For this systematic review and meta-analyses, we systematically searched PubMed, PsycINFO, and Web of Science from January 1, 2019 to May 29, 2020, and screened reference lists of included studies. In addition, we searched PubMed and PsycINFO for prepandemic comparative data. Survey studies assessing mental burden by the SARS-CoV-2 pandemic in the general population, healthcare workers, or any patients (eg, COVID-19 patients), with a broad range of eligible mental health outcomes, and matching studies evaluating prepandemic comparative data in the same population (if available) were included. We used multilevel meta-analyses for main, subgroup, and sensitivity analyses, focusing on (perceived) stress, symptoms of anxiety and depression, and sleep-related symptoms as primary outcomes.

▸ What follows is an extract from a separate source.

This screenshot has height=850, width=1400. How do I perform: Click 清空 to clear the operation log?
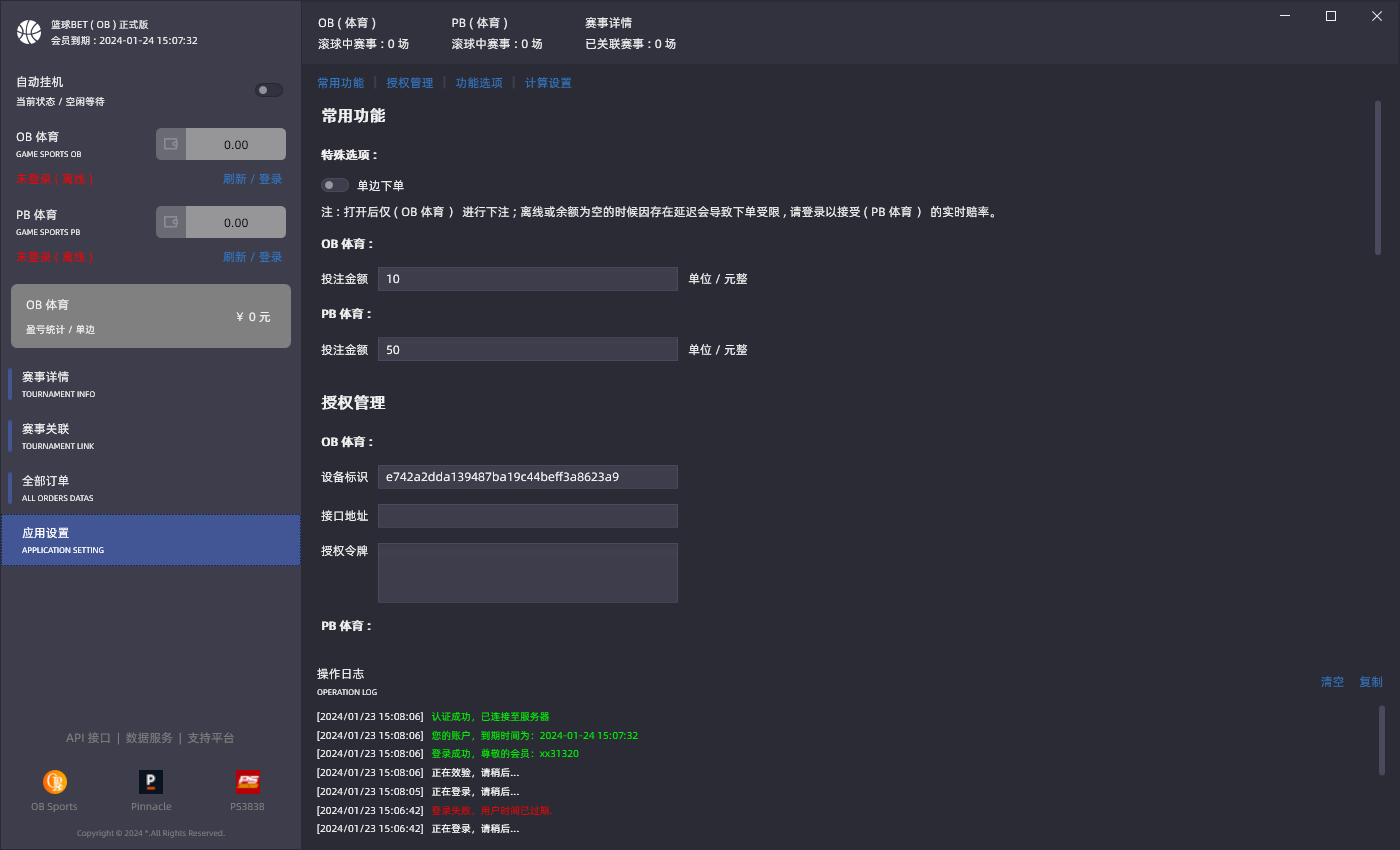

Of 2429 records retrieved, 104 were included in the review (n = 208,261 participants), 43 in the meta-analysis (n = 71,613 participants). While symptoms of anxiety (standardized mean difference SMD 0.40; 95% CI 0.15-0.65) and depression (SMD 0.67; 95% CI 0.07-1.27) were increased in the general population during the early phase of the pandemic compared with prepandemic conditions, mental burden was not increased in patients as well as healthcare workers, irrespective of COVID-19 patient contact. Specific outcome measures (eg, Patient Health Questionnaire) and older comparative data (published ≥5 years ago) were associated with increased mental burden. Across the three population groups, existing mental disorders, female sex, and concerns about getting infected were repeatedly reported as risk factors, while older age, a good economic situation, and education were protective.
This meta-analysis paints a more differentiated picture of the mental health consequences in pandemic situations than previous reviews. High-quality, representative surveys, high granular longitudinal studies, and more research on protective factors are required to better understand the psychological impacts of the SARS-CoV-2 pandemic and to help design effective preventive measures and interventions that are tailored to the needs of specific population groups.